Курский перевал - страница 65
Приглушенный треск пулеметов оборвал мысли Федотова. Он приказал шоферу остановить машину и выключить мотор.
Теперь уже отчетливо была слышна все нараставшая стрельба. К пулеметным очередям присоединились гулкие, все учащающиеся взрывы.
По темному, почти черному небу метались бледно-кровавые всполохи.
— Это у Поветкина, — сказал начальник штаба.
— Да, на участке его полка, — согласился Федотов и отрывисто приказал шоферу: — Быстро на НП!
«Вот тебе и лекции, вот тебе и занятия! — глядя, как все шире разрастаются отблески взрывов, думал Федотов. — Неужели это начало наступления? Эх, еще бы хоть недельку, хоть пару дней! А может, так что-нибудь, случайная перепалка? Нет! Вот и дивизионная артиллерия вступила. Значит, не случайность…»
XX
Всего неделю не была Ирина на медпункте второго батальона, но, придя туда, едва поверила своим глазам. Марфа Стеновых, дородная, в новенькой, плотно облегающей могучую грудь гимнастерке, встретила Ирину четким рапортом и повела ее в землянку медпункта.
Мягкий свет, плавно лившийся из двух оконцев, озарял просторную комнату, совсем не похожую на землянку. Вокруг было так бело, что вначале Ирина не заметила накрытые простынями топчан слева, стол впереди и стоявшую около него санитарку Федько в чистеньком халате и белой косынке.
— Ух, как у вас! — не сдержала восхищения Ирина. — Как в амбулатории образцовой.

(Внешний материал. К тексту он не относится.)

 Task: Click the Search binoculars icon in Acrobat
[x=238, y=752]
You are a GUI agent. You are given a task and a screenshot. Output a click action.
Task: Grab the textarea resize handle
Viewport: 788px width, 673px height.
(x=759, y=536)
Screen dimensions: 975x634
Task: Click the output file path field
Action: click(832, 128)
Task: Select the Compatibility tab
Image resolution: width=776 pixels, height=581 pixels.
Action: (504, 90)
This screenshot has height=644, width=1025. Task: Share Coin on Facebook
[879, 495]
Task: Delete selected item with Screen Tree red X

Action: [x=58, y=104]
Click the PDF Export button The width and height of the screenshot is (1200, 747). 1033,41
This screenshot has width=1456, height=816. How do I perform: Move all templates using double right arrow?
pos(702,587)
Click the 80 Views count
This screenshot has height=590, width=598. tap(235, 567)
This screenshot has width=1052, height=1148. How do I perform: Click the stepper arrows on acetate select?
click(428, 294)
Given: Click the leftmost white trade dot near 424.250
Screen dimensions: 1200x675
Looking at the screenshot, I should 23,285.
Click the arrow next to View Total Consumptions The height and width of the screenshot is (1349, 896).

Валя, здравствуйте, — увидела Ирина санитарку и подошла к ней.
— Здравствуйте, Ирина Петровна, — ответила Валя, сияя разгоревшимися глазами. — Вот стул, пожалуйста…
— Спасибо, — испытывая почти материнскую нежность к этой тоненькой миловидной девочке, поблагодарила Ирина. — Это, собственно, медпункт. А где же вы отдыхаете?
— Здесь, рядом, — приподняла Степовых простынь на стене, и Ирина увидела совсем крохотную комнатку с бревенчатыми стенами и потолком. По сторонам от небольшого столика синели байковыми одеялами два топчана, а над ними висели туго набитые санитарные сумки.
— Замечательно! — похвалила Ирина. — Если бы нам всегда в таких условиях и работать и жить! Видно, заботливый у вас комбат, ничего для медпункта не пожалел.
— Очень заботливый, — с внутренней теплотой отозвалась Степовых, — наш капитан Бондарь для людей на все готов. Посмотрите, какие дзоты, какие блиндажи у нас в батальоне! Хоромы просто, за всю войну я такого не видывала.
Строгая, уютная чистота медпункта, суровая приветливость могучей Марфы и открытая, по-детски прямая любовь юной санитарки вызвали у Ирины давно не испытываемые чувства домашнего покоя и тепла. Она села у маленького, приставленного к стене самодельного столика и, расстегнув тесный ворот гимнастерки, с безмятежным наслаждением смотрела на поголубевшие в сумерках оконца землянки.
«Ах, как хорошо, как чудесно!» — мысленно повторяла она.
— Чайку, Ирина Петровна, — и умоляюще и гостеприимно сказала Валя, — с вареньем малиновым, с маминым. Я от самого дома берегу.
— Правильно, дочка, — подхватила Степовых и строго скомандовала: — Тащи все на стол и пулей за кипятком на кухню!
Степовых зажгла неизвестно где раздобытую керосиновую лампу с цельным стеклом и розовым абажуром, замаскировала окна и присела напротив Ирины.
— Как хорошо, когда затишье на фронте, — мечтательно заговорила Степовых, — особенно по вечерам! Сидишь в полумраке, раздумаешься, и все-все, что было, в мыслях проплывает. Так легко станет на душе! Одно хорошее вспоминается почему-то в такие минуты.
— У вас есть семья? — тихо спросила Ирина.
— Дочурка и мать. Дочь у меня расчудесная. Тринадцать миновало, теперь уже невестится небось.
Степовых подперла ладонью щеку и, глядя затуманенными глазами на огонек лампы, вполголоса продолжала:
— В ее годы я тоже заневестилась. Помню, вот также весной, когда еще почки не проклюнулись, встретила я Ваню и… обомлела. Чудо просто какое-то! И бегали вместе, и учились, и дрались частенько — все было ничего, мальчонка как мальчонка. А тут глянула и — враз сама не своя. И смотреть стыдно и оторваться не могу. А он хоть и озорной был, но душевный. Годов через пять признался, что у него тоже в ту самую минуту дрогнуло сердечко. Видно, сама судьба свела нас. Раскрылись наши душеньки, да и не разъединялись больше.